- Records supplied:
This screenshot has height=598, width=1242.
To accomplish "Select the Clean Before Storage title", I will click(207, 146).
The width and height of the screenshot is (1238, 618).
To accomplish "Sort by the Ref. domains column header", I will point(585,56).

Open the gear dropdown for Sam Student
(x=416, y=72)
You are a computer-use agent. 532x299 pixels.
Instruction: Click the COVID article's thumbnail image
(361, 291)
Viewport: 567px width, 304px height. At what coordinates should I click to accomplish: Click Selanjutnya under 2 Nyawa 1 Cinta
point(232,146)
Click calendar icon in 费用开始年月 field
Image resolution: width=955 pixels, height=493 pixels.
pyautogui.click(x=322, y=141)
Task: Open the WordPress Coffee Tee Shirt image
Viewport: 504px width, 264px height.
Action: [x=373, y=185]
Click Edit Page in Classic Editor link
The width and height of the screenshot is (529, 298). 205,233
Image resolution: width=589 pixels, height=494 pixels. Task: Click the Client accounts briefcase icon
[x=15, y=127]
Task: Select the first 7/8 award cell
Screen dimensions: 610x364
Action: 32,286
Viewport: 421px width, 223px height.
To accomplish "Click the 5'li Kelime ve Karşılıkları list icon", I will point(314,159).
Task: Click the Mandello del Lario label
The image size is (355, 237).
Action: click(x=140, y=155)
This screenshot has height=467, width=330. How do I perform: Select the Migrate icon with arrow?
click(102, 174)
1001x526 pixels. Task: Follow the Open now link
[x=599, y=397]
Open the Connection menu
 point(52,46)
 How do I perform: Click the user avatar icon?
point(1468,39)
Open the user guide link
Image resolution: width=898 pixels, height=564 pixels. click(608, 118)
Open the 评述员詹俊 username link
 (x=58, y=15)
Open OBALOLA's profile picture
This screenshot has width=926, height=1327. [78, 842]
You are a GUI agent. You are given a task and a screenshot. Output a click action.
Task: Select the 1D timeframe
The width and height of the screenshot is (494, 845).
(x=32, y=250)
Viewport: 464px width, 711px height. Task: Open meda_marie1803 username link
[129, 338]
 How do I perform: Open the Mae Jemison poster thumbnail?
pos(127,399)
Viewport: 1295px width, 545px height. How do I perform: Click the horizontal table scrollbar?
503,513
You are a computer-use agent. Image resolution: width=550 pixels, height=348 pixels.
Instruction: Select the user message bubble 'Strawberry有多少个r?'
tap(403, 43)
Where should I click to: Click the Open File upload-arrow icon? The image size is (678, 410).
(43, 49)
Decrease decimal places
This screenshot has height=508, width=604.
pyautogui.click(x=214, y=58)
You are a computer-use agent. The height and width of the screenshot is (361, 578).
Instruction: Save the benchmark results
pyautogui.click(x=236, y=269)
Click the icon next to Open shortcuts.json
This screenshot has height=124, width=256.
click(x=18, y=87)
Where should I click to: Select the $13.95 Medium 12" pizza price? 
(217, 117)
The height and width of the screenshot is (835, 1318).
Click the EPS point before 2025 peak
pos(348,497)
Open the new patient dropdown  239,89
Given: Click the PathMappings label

- Task details: Whatever the entries above contain, reproduce all of them exactly.

- Result of this exercise:
This screenshot has height=598, width=1242.
To accomplish "Select the Clean Before Storage title", I will click(207, 146).
The width and height of the screenshot is (1238, 618).
To accomplish "Sort by the Ref. domains column header", I will point(585,56).

Open the gear dropdown for Sam Student
(x=416, y=72)
You are a computer-use agent. 532x299 pixels.
Instruction: Click the COVID article's thumbnail image
(361, 291)
Viewport: 567px width, 304px height. At what coordinates should I click to accomplish: Click Selanjutnya under 2 Nyawa 1 Cinta
point(232,146)
Click calendar icon in 费用开始年月 field
Image resolution: width=955 pixels, height=493 pixels.
pyautogui.click(x=322, y=141)
Task: Open the WordPress Coffee Tee Shirt image
Viewport: 504px width, 264px height.
Action: [x=373, y=185]
Click Edit Page in Classic Editor link
The width and height of the screenshot is (529, 298). 205,233
Image resolution: width=589 pixels, height=494 pixels. Task: Click the Client accounts briefcase icon
[x=15, y=127]
Task: Select the first 7/8 award cell
Screen dimensions: 610x364
Action: 32,286
Viewport: 421px width, 223px height.
To accomplish "Click the 5'li Kelime ve Karşılıkları list icon", I will point(314,159).
Task: Click the Mandello del Lario label
The image size is (355, 237).
Action: click(x=140, y=155)
This screenshot has height=467, width=330. How do I perform: Select the Migrate icon with arrow?
click(102, 174)
1001x526 pixels. Task: Follow the Open now link
[x=599, y=397]
Open the Connection menu
 point(52,46)
 How do I perform: Click the user avatar icon?
point(1468,39)
Open the user guide link
Image resolution: width=898 pixels, height=564 pixels. click(608, 118)
Open the 评述员詹俊 username link
 (x=58, y=15)
Open OBALOLA's profile picture
This screenshot has width=926, height=1327. [78, 842]
You are a GUI agent. You are given a task and a screenshot. Output a click action.
Task: Select the 1D timeframe
The width and height of the screenshot is (494, 845).
(x=32, y=250)
Viewport: 464px width, 711px height. Task: Open meda_marie1803 username link
[129, 338]
 How do I perform: Open the Mae Jemison poster thumbnail?
pos(127,399)
Viewport: 1295px width, 545px height. How do I perform: Click the horizontal table scrollbar?
503,513
You are a computer-use agent. Image resolution: width=550 pixels, height=348 pixels.
Instruction: Select the user message bubble 'Strawberry有多少个r?'
tap(403, 43)
Where should I click to: Click the Open File upload-arrow icon? The image size is (678, 410).
(43, 49)
Decrease decimal places
This screenshot has height=508, width=604.
pyautogui.click(x=214, y=58)
You are a computer-use agent. The height and width of the screenshot is (361, 578).
Instruction: Save the benchmark results
pyautogui.click(x=236, y=269)
Click the icon next to Open shortcuts.json
This screenshot has height=124, width=256.
click(x=18, y=87)
Where should I click to: Select the $13.95 Medium 12" pizza price? 
(217, 117)
The height and width of the screenshot is (835, 1318).
Click the EPS point before 2025 peak
pos(348,497)
Open the new patient dropdown  239,89
Given: Click the PathMappings label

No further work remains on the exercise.